**WHAT YOU NEED TO DO**
A. In the block frequency thread below, what should the outgoing branch probabilities of a given block add up to?
B. Name every term that the terminology overview in the block frequency thread below sets out to cover.
C. Carry the block frequency thread below on from where it stops.

**PAGE**
[PATCH] blockfreq: Rewrite block frequency analysis

Fri Apr 4 22:20:46 PDT 2014

On Apr 4, 2014, at 9:26 PM, Duncan P. N. Exon Smith <dexonsmith at apple.com> wrote:

> 
> On 2014 Apr 3, at 14:11, Andrew Trick <atrick at apple.com> wrote:
> 
>> On Mar 26, 2014, at 5:43 PM, Duncan P. N. Exon Smith <dexonsmith at apple.com> wrote:
>> 
>>> On Mar 25, 2014, at 7:23 PM, Chandler Carruth <chandlerc at google.com> wrote:
>>> 
>>>> Ok. I think having the terminology clarified will also help me understand the code.
>> 
>> One more thing. Chandler requested definitions of the terminology, which would be good to do before your first commit.
> 
> I've hit a roadblock with the commit (see my review of r204690), but
> here's some terminology nevertheless.  If there's somewhere appropriate
> to commit this, let me know, but I figure it would just rot.

This is very nice. It’s appropriate in the LLVM subsystem docs. You can cross reference LLVM Branch Weight Metadata.

-Andy

> Terminology
> ===========
> 
> Here's an overview of the terminology currently in use for
> BlockFrequencyInfo (BFI).
> 
>  - The three terms currently exposed in the API: *branch probability*,
>    *edge weight*, and *block frequency*.
> 
>  - Brief context about the implementation.
> 
>  - The two additional terms I use in my upcoming commit: *block mass*
>    and *loop scale*.
> 
>  - A high level description of how block mass and loop scale combine to
>    produce a block frequency.
> 
>  - The final term proposed in the RFC, which will also be exposed in
>    the API: *block bias*.
> 
> Branch Probability
> ------------------
> 
> Blocks with multiple successors have probabilities associated with each
> outgoing edge.  These are called branch probabilities.  For a given
> block, the sum of its outgoing branch probabilities should be 1.0.
> 
> Edge Weight
> -----------
> 
> Rather than storing fractions on each edge, we store an integer edge
> weight.  Edge weights are relative to the other edges of a given
> predecessor block.  The branch probability associated with a given edge
> is its weight divided by the sum of the predecessor's outgoing edge
> weights.

**DATA SECTION**
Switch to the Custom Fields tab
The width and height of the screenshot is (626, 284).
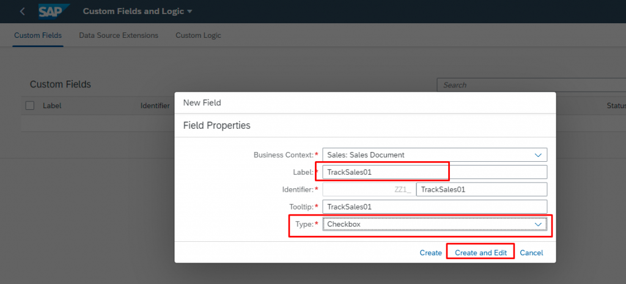pos(38,35)
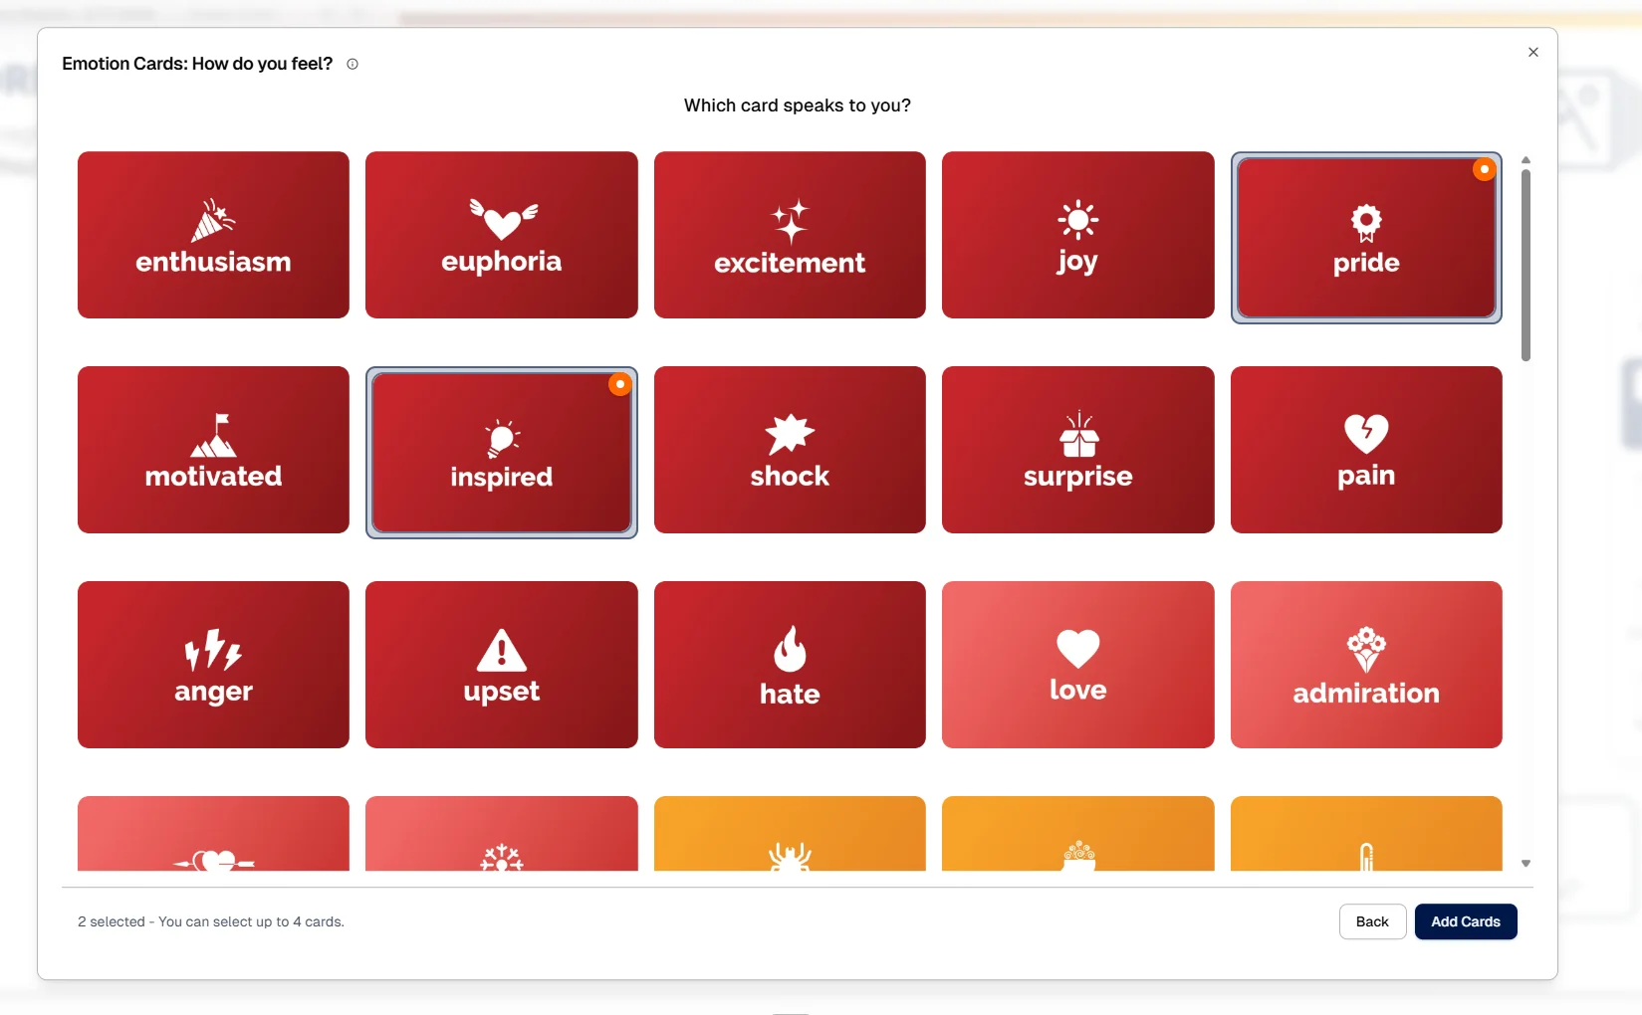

**TASK RESPONSES**
A. 1.0

B. branch probability, edge weight, block frequency, block mass, loop scale, block bias

C.
> 
> For example, consider this IR:
> 
>    define void @foo() {
>        ; ...
>        A:
>            br i1 %cond, label %B, label %C, !prof !0
>        ; ...
>    }
>    !0 = metadata !{metadata !"branch_weights", i32 7, i32 8}
> 
> and this simple graph representation:
> 
>    A -> B  (edge-weight: 7)
>    A -> C  (edge-weight: 8)
> 
> The probability of branching from block A to block B is 7/15, and the
> probability of branching from block A to block C is 8/15.
> 
> Block Frequency
> ---------------
> 
> Block frequency is a relative metric that represents the number of times
> a block executes.  The ratio of a block frequency to the entry block
> frequency is the expected number of times the block will execute per
> entry to the function.
> 
> Block frequency is the main output of the BFI pass.
> 
> Implementation: a series of DAGs
> --------------------------------
> 
> The implementation of the block frequency calculation analyses each
> loop, bottom-up, ignoring backedges; i.e., as a DAG.  After each loop is
> processed, it's packaged up to act as a pseudo-node in its parent loop's
> (or the function's) DAG analysis.
> 
> Block Mass
> ----------
> 
> For each DAG, the entry node is assigned a mass of `UINT64_MAX`
> (representing 1.0 in a kind of fixed-point arithmetic) and mass is
> distributed to successors according to branch probabilities.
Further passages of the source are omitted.